EXTRACT TO READ:
'''

# Hired?



## Alex789 (Aug 7, 2020)

Hey y'all I just got hired at my local Target DC. I applied and got a job offer sent to me with no interview and never having spoken to an actual person. In my offer letter it said I need to complete a background check and show up to orientation on the date and time stated in the letter. I accepted the offer and completed the process for the background check and I will show up at orientation, but does that mean I am hired for sure? Also, do they drug test on site at orientation? I've never been offered a job without doing an interview and having to pass a drug test first, and I'm hoping I didn't accidentally skip that part. I just want to make sure I am for sure hired before I let my other job know I found something else, and this just seems too easy lol


----------



## whsDCII (Aug 7, 2020)

By me they haven't been drug testing anymore, at least during the pandemic. And yes, they're hiring without interviews right now.


----------



## FrankM0421 (Aug 7, 2020)

Alex789 said:


> Hey y'all I just got hired at my local Target DC. I applied and got a job offer sent to me with no interview and never having spoken to an actual person. In my offer letter it said I need to complete a background check and show up to orientation on the date and time stated in the letter. I accepted the offer and completed the process for the background check and I will show up at orientation, but does that mean I am hired for sure? Also, do they drug test on site at orientation? I've never been offered a job without doing an interview and having to pass a drug test first, and I'm hoping I didn't accidentally skip that part. I just want to make sure I am for sure hired before I let my other job know I found something else, and this just seems too easy lol




Yep you're hired.  What do you do in your other job?  Just asking because DC is constant hard work and not many new people stick around...


----------

'''

PROVIDED RECORDS:
'''

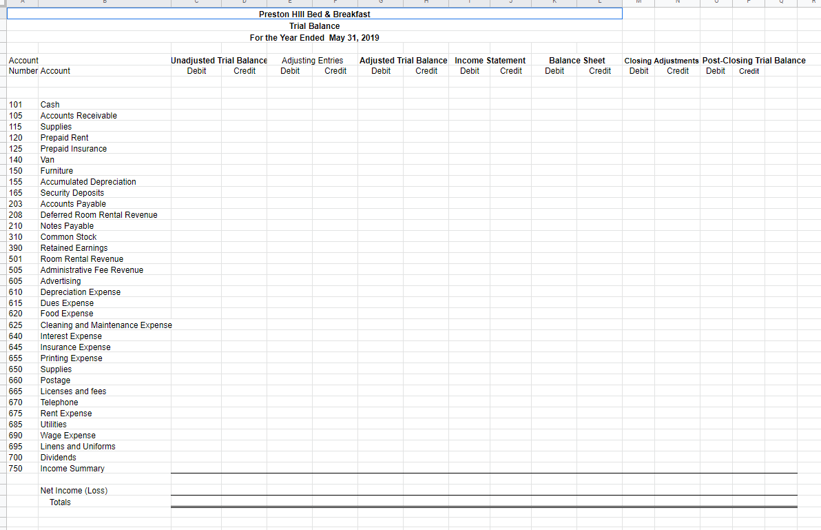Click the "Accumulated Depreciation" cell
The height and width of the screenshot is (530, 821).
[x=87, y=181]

'''
'''

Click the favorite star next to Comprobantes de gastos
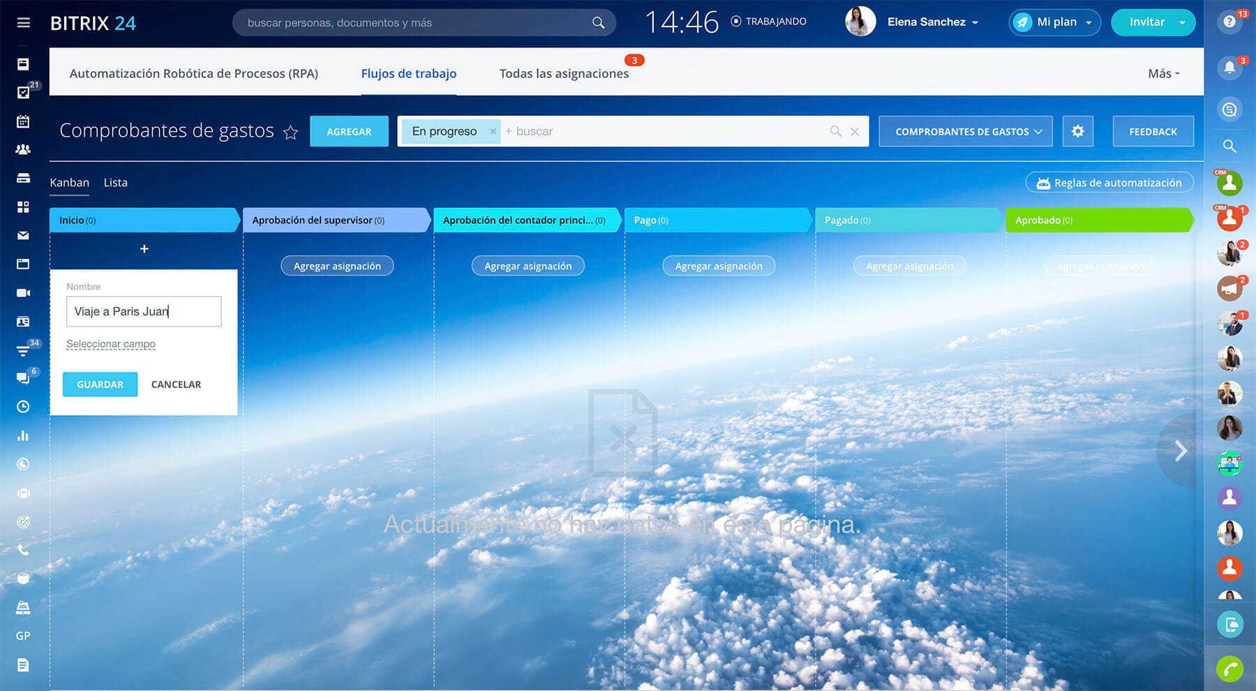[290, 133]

'''
'''

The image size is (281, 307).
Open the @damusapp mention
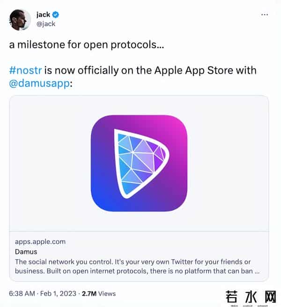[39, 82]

'''

TASK A:
Give the username of every person who posts in the Target hiring thread.
TASK B:
Write out the Target hiring thread from "## whsDCII (Aug" up to and including "interviews right now.".

ANSWER SECTION A:
Alex789
whsDCII
FrankM0421

ANSWER SECTION B:
## whsDCII (Aug 7, 2020)

By me they haven't been drug testing anymore, at least during the pandemic. And yes, they're hiring without interviews right now.